### Provided records
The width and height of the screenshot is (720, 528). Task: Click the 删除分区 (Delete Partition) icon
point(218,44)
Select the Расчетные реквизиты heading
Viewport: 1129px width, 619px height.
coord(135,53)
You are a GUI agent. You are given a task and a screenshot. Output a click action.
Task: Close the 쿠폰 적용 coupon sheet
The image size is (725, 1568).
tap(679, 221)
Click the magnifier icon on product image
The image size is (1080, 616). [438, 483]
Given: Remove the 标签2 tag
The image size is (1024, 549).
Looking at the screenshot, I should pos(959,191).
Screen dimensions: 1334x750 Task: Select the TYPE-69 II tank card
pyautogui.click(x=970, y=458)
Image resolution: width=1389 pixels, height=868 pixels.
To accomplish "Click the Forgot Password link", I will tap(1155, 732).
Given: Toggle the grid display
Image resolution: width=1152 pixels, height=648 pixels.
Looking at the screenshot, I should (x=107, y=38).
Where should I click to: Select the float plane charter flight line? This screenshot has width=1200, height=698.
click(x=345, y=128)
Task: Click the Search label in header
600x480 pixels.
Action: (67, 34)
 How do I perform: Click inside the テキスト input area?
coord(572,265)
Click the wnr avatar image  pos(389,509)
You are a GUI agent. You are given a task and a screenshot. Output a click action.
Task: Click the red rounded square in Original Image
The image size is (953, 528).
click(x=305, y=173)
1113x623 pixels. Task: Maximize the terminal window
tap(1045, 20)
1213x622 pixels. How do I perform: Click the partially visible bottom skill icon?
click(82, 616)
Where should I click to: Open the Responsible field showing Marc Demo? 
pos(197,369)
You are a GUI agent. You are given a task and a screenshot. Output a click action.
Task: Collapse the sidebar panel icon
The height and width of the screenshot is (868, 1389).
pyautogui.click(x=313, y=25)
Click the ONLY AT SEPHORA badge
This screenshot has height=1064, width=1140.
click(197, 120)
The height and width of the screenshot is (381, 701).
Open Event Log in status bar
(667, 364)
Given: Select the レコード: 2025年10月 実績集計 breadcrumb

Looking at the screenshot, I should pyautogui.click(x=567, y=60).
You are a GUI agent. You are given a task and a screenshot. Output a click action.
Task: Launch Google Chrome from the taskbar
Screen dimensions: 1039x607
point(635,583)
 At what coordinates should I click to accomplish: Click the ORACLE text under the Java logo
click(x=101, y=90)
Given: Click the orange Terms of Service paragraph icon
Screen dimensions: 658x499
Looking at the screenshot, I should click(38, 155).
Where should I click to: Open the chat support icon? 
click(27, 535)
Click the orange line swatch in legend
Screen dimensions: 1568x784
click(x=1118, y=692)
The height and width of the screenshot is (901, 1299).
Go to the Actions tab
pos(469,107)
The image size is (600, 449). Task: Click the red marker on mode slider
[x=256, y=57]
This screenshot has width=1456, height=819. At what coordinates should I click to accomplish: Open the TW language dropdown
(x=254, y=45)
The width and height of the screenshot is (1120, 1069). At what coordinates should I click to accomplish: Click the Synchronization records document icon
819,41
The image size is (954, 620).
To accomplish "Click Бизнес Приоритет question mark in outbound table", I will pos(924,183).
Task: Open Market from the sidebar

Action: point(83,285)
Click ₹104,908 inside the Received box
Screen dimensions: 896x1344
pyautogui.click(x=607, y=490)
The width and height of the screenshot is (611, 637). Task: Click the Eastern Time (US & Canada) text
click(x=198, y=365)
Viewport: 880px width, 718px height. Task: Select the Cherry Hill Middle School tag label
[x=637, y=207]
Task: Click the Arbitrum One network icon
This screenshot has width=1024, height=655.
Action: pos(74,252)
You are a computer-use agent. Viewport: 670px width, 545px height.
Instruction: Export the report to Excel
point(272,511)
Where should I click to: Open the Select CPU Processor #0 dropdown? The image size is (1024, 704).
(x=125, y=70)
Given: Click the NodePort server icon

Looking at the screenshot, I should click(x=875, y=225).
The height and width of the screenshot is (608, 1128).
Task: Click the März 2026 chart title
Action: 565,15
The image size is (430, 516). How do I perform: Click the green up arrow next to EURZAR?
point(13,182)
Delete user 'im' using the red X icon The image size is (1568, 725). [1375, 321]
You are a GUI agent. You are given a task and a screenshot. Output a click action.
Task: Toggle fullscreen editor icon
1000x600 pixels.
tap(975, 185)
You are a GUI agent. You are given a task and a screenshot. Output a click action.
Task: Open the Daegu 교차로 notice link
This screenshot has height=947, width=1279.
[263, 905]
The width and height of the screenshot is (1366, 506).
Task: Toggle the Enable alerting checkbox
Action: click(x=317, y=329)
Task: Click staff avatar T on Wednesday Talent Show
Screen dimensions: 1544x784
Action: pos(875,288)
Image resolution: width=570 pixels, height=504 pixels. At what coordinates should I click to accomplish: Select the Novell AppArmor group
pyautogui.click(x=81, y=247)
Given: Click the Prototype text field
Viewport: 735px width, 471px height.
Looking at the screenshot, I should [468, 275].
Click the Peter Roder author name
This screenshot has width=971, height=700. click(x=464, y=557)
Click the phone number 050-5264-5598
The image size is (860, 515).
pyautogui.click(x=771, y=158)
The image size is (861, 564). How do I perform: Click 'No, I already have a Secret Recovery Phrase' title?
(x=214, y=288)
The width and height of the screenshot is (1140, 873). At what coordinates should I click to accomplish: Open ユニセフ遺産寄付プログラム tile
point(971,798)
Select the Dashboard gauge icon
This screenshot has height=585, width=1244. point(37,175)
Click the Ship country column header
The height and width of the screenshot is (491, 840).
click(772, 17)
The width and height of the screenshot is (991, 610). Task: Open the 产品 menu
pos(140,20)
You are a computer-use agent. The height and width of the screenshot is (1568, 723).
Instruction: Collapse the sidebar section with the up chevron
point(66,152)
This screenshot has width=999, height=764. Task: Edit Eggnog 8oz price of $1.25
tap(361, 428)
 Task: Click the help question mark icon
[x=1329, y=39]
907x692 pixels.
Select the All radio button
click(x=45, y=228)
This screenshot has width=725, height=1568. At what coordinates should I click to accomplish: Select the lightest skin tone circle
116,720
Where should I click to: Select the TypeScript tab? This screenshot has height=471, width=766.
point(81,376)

### Brief
Extract the listing in its entirety and repeat it exactly.

### Exercise response
The width and height of the screenshot is (720, 528). Task: Click the 删除分区 (Delete Partition) icon
point(218,44)
Select the Расчетные реквизиты heading
Viewport: 1129px width, 619px height.
coord(135,53)
You are a GUI agent. You are given a task and a screenshot. Output a click action.
Task: Close the 쿠폰 적용 coupon sheet
The image size is (725, 1568).
tap(679, 221)
Click the magnifier icon on product image
The image size is (1080, 616). [438, 483]
Given: Remove the 标签2 tag
The image size is (1024, 549).
Looking at the screenshot, I should pos(959,191).
Screen dimensions: 1334x750 Task: Select the TYPE-69 II tank card
pyautogui.click(x=970, y=458)
Image resolution: width=1389 pixels, height=868 pixels.
To accomplish "Click the Forgot Password link", I will tap(1155, 732).
Given: Toggle the grid display
Image resolution: width=1152 pixels, height=648 pixels.
Looking at the screenshot, I should (x=107, y=38).
Where should I click to: Select the float plane charter flight line? This screenshot has width=1200, height=698.
click(x=345, y=128)
Task: Click the Search label in header
600x480 pixels.
Action: (67, 34)
 How do I perform: Click inside the テキスト input area?
coord(572,265)
Click the wnr avatar image  pos(389,509)
You are a GUI agent. You are given a task and a screenshot. Output a click action.
Task: Click the red rounded square in Original Image
The image size is (953, 528).
click(x=305, y=173)
1113x623 pixels. Task: Maximize the terminal window
tap(1045, 20)
1213x622 pixels. How do I perform: Click the partially visible bottom skill icon?
click(82, 616)
Where should I click to: Open the Responsible field showing Marc Demo? 
pos(197,369)
You are a GUI agent. You are given a task and a screenshot. Output a click action.
Task: Collapse the sidebar panel icon
The height and width of the screenshot is (868, 1389).
pyautogui.click(x=313, y=25)
Click the ONLY AT SEPHORA badge
This screenshot has height=1064, width=1140.
click(197, 120)
The height and width of the screenshot is (381, 701).
Open Event Log in status bar
(667, 364)
Given: Select the レコード: 2025年10月 実績集計 breadcrumb

Looking at the screenshot, I should pyautogui.click(x=567, y=60).
You are a GUI agent. You are given a task and a screenshot. Output a click action.
Task: Launch Google Chrome from the taskbar
Screen dimensions: 1039x607
point(635,583)
 At what coordinates should I click to accomplish: Click the ORACLE text under the Java logo
click(x=101, y=90)
Given: Click the orange Terms of Service paragraph icon
Screen dimensions: 658x499
Looking at the screenshot, I should click(38, 155).
Where should I click to: Open the chat support icon? 
click(27, 535)
Click the orange line swatch in legend
Screen dimensions: 1568x784
click(x=1118, y=692)
The height and width of the screenshot is (901, 1299).
Go to the Actions tab
pos(469,107)
The image size is (600, 449). Task: Click the red marker on mode slider
[x=256, y=57]
This screenshot has width=1456, height=819. At what coordinates should I click to accomplish: Open the TW language dropdown
(x=254, y=45)
The width and height of the screenshot is (1120, 1069). At what coordinates should I click to accomplish: Click the Synchronization records document icon
819,41
The image size is (954, 620).
To accomplish "Click Бизнес Приоритет question mark in outbound table", I will pos(924,183).
Task: Open Market from the sidebar

Action: point(83,285)
Click ₹104,908 inside the Received box
Screen dimensions: 896x1344
pyautogui.click(x=607, y=490)
The width and height of the screenshot is (611, 637). Task: Click the Eastern Time (US & Canada) text
click(x=198, y=365)
Viewport: 880px width, 718px height. Task: Select the Cherry Hill Middle School tag label
[x=637, y=207]
Task: Click the Arbitrum One network icon
This screenshot has width=1024, height=655.
Action: pos(74,252)
You are a computer-use agent. Viewport: 670px width, 545px height.
Instruction: Export the report to Excel
point(272,511)
Where should I click to: Open the Select CPU Processor #0 dropdown? The image size is (1024, 704).
(x=125, y=70)
Given: Click the NodePort server icon

Looking at the screenshot, I should click(x=875, y=225).
The height and width of the screenshot is (608, 1128).
Task: Click the März 2026 chart title
Action: 565,15
The image size is (430, 516). How do I perform: Click the green up arrow next to EURZAR?
point(13,182)
Delete user 'im' using the red X icon The image size is (1568, 725). [1375, 321]
You are a GUI agent. You are given a task and a screenshot. Output a click action.
Task: Toggle fullscreen editor icon
1000x600 pixels.
tap(975, 185)
You are a GUI agent. You are given a task and a screenshot. Output a click action.
Task: Open the Daegu 교차로 notice link
This screenshot has height=947, width=1279.
[263, 905]
The width and height of the screenshot is (1366, 506).
Task: Toggle the Enable alerting checkbox
Action: click(x=317, y=329)
Task: Click staff avatar T on Wednesday Talent Show
Screen dimensions: 1544x784
Action: pos(875,288)
Image resolution: width=570 pixels, height=504 pixels. At what coordinates should I click to accomplish: Select the Novell AppArmor group
pyautogui.click(x=81, y=247)
Given: Click the Prototype text field
Viewport: 735px width, 471px height.
Looking at the screenshot, I should [468, 275].
Click the Peter Roder author name
This screenshot has width=971, height=700. click(x=464, y=557)
Click the phone number 050-5264-5598
The image size is (860, 515).
pyautogui.click(x=771, y=158)
The image size is (861, 564). How do I perform: Click 'No, I already have a Secret Recovery Phrase' title?
(x=214, y=288)
The width and height of the screenshot is (1140, 873). At what coordinates should I click to accomplish: Open ユニセフ遺産寄付プログラム tile
point(971,798)
Select the Dashboard gauge icon
This screenshot has height=585, width=1244. point(37,175)
Click the Ship country column header
The height and width of the screenshot is (491, 840).
click(772, 17)
The width and height of the screenshot is (991, 610). Task: Open the 产品 menu
pos(140,20)
You are a computer-use agent. The height and width of the screenshot is (1568, 723).
Instruction: Collapse the sidebar section with the up chevron
point(66,152)
This screenshot has width=999, height=764. Task: Edit Eggnog 8oz price of $1.25
tap(361, 428)
 Task: Click the help question mark icon
[x=1329, y=39]
907x692 pixels.
Select the All radio button
click(x=45, y=228)
This screenshot has width=725, height=1568. At what coordinates should I click to accomplish: Select the lightest skin tone circle
116,720
Where should I click to: Select the TypeScript tab? This screenshot has height=471, width=766.
point(81,376)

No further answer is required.